### Passage to read

Thomas Jefferson’s Virginia estate Monticello in summer. Jefferson designed and built Monticello. It is a fine example of early Classical Revival style. Credit: Shutterstock – IS 1587209701

Unless one is an architecture buff, most people are probably not aware of the Brutalism style of architecture which Trump has been decrying and has hoped to replace with the Jeffersonian classical and neoclassical styles.

Brutalism arrived in the 1960s. It relies heavily on the use of concrete because it was considered durable and economical and conceptually it represented the stability of America. Buildings exemplifying brutalism include the Hubert H. Humphrey Department of Health and Human Services Office building (pictured here), the Frances Perkins Department of Labor Building, and Robert C. Weaver Department of Housing and Urban Development Building to name a few.

A prime example of brutalist architecture. The Hubert H. Humphrey Building, Washington, D.C. (below).

In 1962, Daniel Patrick Moynihan (long-time Democrat U.S. Senator from New York) wrote a paper calling for guiding principles for design excellence in federal architecture which is still in use. Trump wants to reshape this policy to include traditional and classical styles of American architecture.

In his paper, Moynihan proposed that federal spaces should be modernized to accommodate the use of newly emerging building materials and the technologies of the day. Moynihan went along with this prevailing design mode and it became the default architectural style for many buildings around D.C. There are so many buildings that fit this style that visitors to D.C. can take a tour of brutalist buildings should they so desire. Sixty years later, Donald J. Trump, a builder by trade, decided it was time to rethink Moynihan’s then-modernist approach to federal spaces.

In his draft executive order from February 2019, Trump referred to these federal office spaces as “aesthetic failures.” His latest order establishes that the preferred style for new federal buildings in the classical architectural style but it did not ban other styles for federal spaces from being built as the first order had proposed.

######
### Data shown

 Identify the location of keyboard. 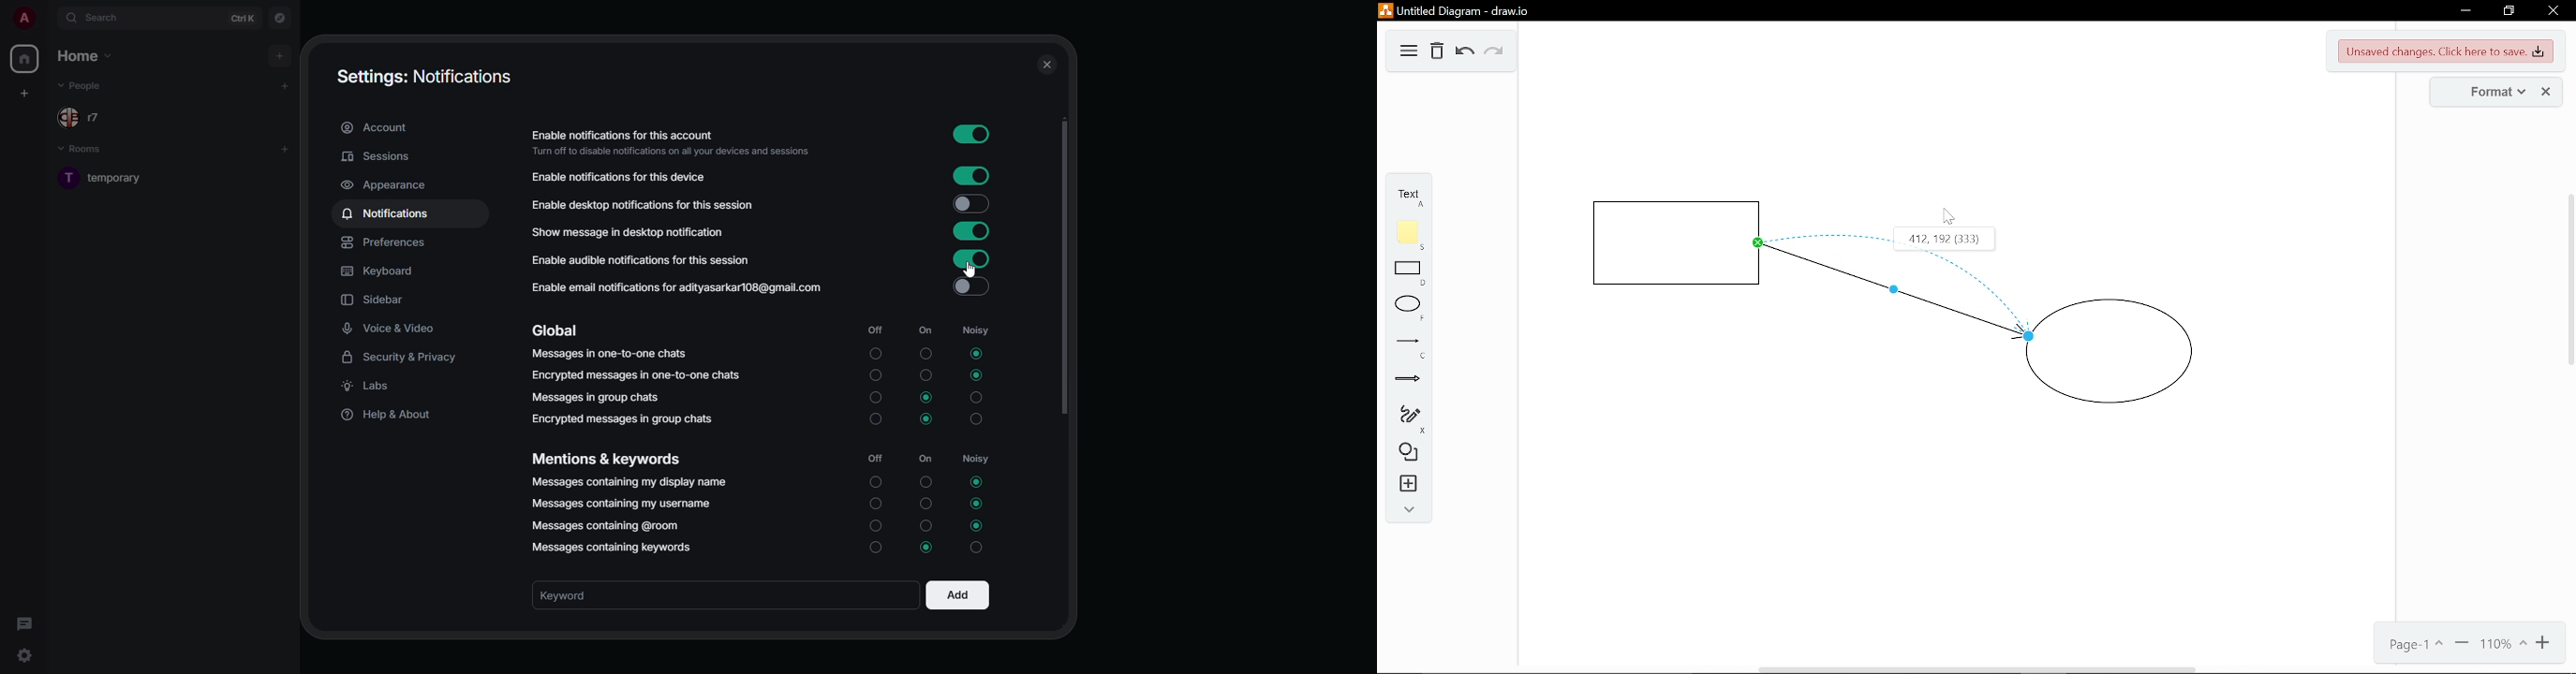
(381, 272).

######

Reproduce word for word the part of the passage on federal architecture that opens with the words containing "In his paper, Moynihan" and closes with "to federal spaces.".

In his paper, Moynihan proposed that federal spaces should be modernized to accommodate the use of newly emerging building materials and the technologies of the day. Moynihan went along with this prevailing design mode and it became the default architectural style for many buildings around D.C. There are so many buildings that fit this style that visitors to D.C. can take a tour of brutalist buildings should they so desire. Sixty years later, Donald J. Trump, a builder by trade, decided it was time to rethink Moynihan’s then-modernist approach to federal spaces.